So let’s assume you followed my advice and you did the nonlinear material analysis – what happens next?
Most likely you got an outcome like that:
Of course, it’s clear to see that model on the left is loaded with the smallest loads while the one on the right has the biggest loads. The question is the same: “what is acceptable”?
Luckily, since we are using nonlinear material, this time we can actually search for an answer! All you need to do is to check plastic strain! You can display it easily, simply because solver did calculate it for you, using nonlinear material characteristics. There are many various ones, but I think that the simplest bi-linear one is just fine:
It’s up to you to choose the one with work hardening (A) or without it (B). I’m usually going with (B) since I don’t want to go anywhere near material hardening in my designs… this means that material model (B) is better in describing what is going on before work hardening starts!
This all being said, it’s a simple thing to do now. Just check how much plastic strain you have!

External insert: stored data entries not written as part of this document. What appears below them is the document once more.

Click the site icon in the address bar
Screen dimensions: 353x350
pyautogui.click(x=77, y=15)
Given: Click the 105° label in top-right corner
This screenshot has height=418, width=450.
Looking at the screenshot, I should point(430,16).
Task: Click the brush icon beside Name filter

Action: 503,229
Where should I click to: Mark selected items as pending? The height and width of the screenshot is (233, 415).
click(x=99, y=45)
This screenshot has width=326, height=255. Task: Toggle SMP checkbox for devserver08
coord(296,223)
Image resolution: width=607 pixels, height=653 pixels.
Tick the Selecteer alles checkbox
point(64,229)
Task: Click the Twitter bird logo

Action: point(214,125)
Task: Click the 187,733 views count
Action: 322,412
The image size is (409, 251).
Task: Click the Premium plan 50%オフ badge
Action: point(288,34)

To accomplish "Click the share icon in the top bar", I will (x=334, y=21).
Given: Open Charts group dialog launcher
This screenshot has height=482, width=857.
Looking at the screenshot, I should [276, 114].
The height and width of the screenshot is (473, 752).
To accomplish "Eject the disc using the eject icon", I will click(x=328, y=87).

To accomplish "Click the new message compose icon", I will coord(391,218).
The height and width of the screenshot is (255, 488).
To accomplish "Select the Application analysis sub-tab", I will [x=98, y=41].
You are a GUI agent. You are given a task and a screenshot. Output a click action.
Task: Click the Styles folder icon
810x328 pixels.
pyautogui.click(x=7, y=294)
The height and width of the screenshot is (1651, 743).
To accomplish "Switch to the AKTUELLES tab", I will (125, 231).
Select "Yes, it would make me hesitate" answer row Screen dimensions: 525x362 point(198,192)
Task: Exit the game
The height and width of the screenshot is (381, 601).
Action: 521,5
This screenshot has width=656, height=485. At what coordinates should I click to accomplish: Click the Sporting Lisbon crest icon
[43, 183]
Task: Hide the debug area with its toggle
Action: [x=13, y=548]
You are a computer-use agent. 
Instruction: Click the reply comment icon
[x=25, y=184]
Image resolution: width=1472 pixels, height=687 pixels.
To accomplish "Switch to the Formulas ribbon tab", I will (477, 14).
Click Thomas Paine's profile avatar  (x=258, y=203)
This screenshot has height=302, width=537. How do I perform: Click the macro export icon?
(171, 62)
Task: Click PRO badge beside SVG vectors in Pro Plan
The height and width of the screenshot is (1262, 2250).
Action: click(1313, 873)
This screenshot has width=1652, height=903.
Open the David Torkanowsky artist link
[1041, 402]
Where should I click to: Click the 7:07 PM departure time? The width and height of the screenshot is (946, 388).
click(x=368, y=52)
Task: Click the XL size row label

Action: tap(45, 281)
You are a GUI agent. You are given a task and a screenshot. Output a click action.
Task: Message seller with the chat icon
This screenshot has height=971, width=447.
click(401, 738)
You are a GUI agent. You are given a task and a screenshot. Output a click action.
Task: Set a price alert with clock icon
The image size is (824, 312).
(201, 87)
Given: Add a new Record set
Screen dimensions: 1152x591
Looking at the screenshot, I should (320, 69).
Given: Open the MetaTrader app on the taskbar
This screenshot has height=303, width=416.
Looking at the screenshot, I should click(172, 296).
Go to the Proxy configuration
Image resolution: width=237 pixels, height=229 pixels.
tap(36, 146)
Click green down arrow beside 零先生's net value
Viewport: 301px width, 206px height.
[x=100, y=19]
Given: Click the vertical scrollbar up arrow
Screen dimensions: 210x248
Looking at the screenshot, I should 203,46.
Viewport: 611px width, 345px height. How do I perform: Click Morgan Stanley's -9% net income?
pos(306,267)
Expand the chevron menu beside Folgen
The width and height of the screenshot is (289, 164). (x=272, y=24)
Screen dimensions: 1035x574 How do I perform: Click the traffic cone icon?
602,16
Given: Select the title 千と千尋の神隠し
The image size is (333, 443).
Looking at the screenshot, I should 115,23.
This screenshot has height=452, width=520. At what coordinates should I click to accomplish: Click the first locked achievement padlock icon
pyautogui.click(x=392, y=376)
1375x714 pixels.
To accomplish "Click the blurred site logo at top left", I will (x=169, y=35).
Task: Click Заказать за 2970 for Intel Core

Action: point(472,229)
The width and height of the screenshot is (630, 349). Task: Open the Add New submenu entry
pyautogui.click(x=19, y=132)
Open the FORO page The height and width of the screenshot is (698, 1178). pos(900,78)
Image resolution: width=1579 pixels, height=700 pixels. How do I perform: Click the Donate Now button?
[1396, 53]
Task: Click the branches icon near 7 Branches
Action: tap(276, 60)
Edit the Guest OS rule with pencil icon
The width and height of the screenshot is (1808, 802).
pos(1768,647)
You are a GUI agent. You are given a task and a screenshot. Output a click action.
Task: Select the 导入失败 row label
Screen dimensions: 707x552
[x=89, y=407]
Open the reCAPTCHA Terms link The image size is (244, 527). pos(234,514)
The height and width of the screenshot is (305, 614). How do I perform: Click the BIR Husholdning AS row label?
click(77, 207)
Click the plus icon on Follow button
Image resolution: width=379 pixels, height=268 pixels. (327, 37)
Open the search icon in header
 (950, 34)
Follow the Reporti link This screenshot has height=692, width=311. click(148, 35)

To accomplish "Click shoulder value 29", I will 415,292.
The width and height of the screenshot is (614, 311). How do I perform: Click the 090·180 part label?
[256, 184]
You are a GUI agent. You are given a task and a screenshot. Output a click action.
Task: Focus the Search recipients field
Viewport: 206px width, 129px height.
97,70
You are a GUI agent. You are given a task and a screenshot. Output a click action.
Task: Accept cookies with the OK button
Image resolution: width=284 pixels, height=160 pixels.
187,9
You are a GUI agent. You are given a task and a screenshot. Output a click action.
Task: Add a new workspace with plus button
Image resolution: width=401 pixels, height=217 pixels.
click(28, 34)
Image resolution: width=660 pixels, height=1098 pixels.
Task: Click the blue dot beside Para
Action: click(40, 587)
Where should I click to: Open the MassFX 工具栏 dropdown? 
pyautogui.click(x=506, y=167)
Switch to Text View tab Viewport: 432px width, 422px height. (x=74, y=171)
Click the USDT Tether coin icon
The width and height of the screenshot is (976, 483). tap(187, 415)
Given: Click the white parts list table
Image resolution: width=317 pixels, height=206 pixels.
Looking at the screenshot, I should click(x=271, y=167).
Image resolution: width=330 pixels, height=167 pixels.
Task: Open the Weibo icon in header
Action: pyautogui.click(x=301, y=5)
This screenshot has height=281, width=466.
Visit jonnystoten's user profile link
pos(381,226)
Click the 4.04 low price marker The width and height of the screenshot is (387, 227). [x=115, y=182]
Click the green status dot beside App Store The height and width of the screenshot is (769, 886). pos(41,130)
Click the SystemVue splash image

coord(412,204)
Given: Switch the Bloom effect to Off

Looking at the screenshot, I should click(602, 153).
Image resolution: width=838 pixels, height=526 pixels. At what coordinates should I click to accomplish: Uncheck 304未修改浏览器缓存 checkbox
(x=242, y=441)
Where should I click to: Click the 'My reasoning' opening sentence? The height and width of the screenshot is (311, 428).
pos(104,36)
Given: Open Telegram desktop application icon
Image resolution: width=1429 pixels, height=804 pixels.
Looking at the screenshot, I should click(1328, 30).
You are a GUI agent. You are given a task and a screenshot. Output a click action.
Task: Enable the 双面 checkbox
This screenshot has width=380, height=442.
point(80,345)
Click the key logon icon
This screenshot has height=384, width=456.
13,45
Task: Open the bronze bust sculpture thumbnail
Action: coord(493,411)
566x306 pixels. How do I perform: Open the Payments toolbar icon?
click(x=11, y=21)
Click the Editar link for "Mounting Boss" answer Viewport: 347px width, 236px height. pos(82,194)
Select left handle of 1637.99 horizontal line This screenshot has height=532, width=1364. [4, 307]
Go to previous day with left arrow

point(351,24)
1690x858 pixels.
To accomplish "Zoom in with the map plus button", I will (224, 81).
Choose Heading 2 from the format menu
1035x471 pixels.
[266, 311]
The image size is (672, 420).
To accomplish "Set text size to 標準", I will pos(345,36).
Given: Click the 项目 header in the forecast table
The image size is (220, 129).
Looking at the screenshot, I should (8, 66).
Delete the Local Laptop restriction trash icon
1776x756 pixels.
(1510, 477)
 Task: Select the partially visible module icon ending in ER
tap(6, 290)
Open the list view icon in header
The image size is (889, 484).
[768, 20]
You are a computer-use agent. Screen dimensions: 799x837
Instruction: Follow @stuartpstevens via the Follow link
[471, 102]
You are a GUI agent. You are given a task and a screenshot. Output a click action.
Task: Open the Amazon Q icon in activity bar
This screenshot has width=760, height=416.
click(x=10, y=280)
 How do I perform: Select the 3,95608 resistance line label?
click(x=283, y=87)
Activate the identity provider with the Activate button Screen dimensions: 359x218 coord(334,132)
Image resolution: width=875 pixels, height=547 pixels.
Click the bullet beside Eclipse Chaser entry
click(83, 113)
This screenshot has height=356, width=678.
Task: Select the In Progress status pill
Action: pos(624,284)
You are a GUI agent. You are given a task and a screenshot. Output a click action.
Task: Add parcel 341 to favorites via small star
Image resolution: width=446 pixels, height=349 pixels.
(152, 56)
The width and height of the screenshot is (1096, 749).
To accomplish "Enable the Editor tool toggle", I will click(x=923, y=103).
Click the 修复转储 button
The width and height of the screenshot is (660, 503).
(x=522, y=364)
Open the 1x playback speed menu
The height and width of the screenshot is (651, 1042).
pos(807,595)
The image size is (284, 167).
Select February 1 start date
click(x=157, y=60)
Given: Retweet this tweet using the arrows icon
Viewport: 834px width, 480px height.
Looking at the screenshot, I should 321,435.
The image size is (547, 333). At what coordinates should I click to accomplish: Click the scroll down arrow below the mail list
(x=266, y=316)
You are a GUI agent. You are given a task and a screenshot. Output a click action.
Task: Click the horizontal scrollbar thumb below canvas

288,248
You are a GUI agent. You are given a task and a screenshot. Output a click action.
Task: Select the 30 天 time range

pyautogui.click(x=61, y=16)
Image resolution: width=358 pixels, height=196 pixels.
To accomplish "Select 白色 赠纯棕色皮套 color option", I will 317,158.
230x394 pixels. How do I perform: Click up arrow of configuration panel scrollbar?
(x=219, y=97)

There are several sources of what is the “acceptable” plastic strain in your model. Check for instance EN 1993-1-6 (chapter 6.3 point 5). In this case, it would be 50 * [yield strength]/[Youngs Modulus] of your material (around 5% for Steel grade S235). You can also check DNV-RP-C208. There it’s a bit more complicated but outcomes vary from 3-5% in “simple cases” even up to 10 or 12% in case of local effects. Just note that in case of such high plastic strain like 10-12% it’s good to reconsider nonlinear law with no work hardening, as you are clearly “walking” on the work hardening slope!
If the strains are acceptable, you are fine as far as the stress-check goes!
Codes and all the jazz
I left it for the end. Depending on the FEA field you may have to follow various codes. Some of them are written in an easier way, some are hard to understand. Some are relatively new (like EN 1993-1-6) and cover nonlinear analysis, a lot are old fashioned and still deep into the linear analysis. It’s impossible for me to cover all of the codes here, simply because there is just too much writing to be done (not to mention I don’t know most of the worldwide codes you may be using).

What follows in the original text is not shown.